I came up with the following proof: Suppose we want to prove the closed set $C$ is the frontier of a set. Consider the set $A=C\setminus C^\circ \cup S$ where $S=\{(x,y)\in C^\circ | x+y\in \mathbb Q\}$. It is clear the interior of $A$ is empty. Suppose the interior is not empty, then pick a point $x$ in the interior of $A$. There is an open set around $x$ in $A$. This open set must necessarly contain a point of $C^\circ$, so the intersection of the open set with $C^\circ$ is an open set of $S$, but $S$ contains no open sets since in general any non-empty open set of $\mathbb R^2$ has a point with rational sum of coordinates. Therefore $A^\circ=\emptyset$
It is also clear that $\overline A=C$ since every point $x$ that is in $C$ but not in $A$ satisfies that every neighbourhood of $x$ intersects $A$. And so a closed set containing $A$ must contain every such element.
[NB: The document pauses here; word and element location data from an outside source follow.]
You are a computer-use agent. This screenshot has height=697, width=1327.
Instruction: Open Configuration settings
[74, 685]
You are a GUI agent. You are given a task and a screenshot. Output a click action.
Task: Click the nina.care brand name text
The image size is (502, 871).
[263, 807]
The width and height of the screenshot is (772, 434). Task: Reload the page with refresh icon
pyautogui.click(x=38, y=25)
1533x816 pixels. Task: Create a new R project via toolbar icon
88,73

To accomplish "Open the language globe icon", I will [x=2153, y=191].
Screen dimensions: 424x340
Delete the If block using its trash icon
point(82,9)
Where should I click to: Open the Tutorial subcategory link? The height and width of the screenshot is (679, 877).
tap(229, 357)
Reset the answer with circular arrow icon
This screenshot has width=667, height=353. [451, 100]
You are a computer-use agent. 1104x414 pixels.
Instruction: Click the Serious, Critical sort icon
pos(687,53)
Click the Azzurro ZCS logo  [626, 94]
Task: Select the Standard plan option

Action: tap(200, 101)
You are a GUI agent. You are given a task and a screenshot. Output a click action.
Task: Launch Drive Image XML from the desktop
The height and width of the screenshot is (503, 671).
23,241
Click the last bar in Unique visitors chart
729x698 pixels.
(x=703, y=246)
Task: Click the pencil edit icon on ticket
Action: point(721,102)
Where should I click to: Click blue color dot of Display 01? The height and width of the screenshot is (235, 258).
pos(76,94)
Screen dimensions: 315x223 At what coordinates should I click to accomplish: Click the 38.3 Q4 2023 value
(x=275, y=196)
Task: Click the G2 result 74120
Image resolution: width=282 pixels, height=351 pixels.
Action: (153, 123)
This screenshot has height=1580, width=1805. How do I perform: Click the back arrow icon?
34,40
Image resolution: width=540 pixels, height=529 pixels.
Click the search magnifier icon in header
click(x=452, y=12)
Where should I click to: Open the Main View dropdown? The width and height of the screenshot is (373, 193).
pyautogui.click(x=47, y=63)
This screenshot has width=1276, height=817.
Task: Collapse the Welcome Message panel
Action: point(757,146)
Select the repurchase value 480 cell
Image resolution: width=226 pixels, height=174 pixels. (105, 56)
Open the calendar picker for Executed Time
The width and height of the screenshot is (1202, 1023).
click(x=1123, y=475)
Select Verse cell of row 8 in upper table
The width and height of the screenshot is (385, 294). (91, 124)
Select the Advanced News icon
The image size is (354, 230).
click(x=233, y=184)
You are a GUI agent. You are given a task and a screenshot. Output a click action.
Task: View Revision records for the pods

Therefore $Fr(A)=\overline A\setminus A^\circ=C\setminus \emptyset =C$ as desired.
Best Answer
I think the ideas of your proof are better summarized by this way of putting it:
Let $C$ be a closed subset of $\mathbb{R}^2$. If $C$ has empty interior then we are done, because $C$ is the boundary of itself. Otherwise, construct a dense subset of $C$ with empty interior, and call it $D$. Given such a $D$, the closure of $D$ is $C$, and the interior of $D$ is empty, so the boundary of $D$ is $C \setminus \emptyset = C$.
I think this better focuses on the key step, which is the construction of $D$. It also uses some routine topology to smooth out the rest of the proof.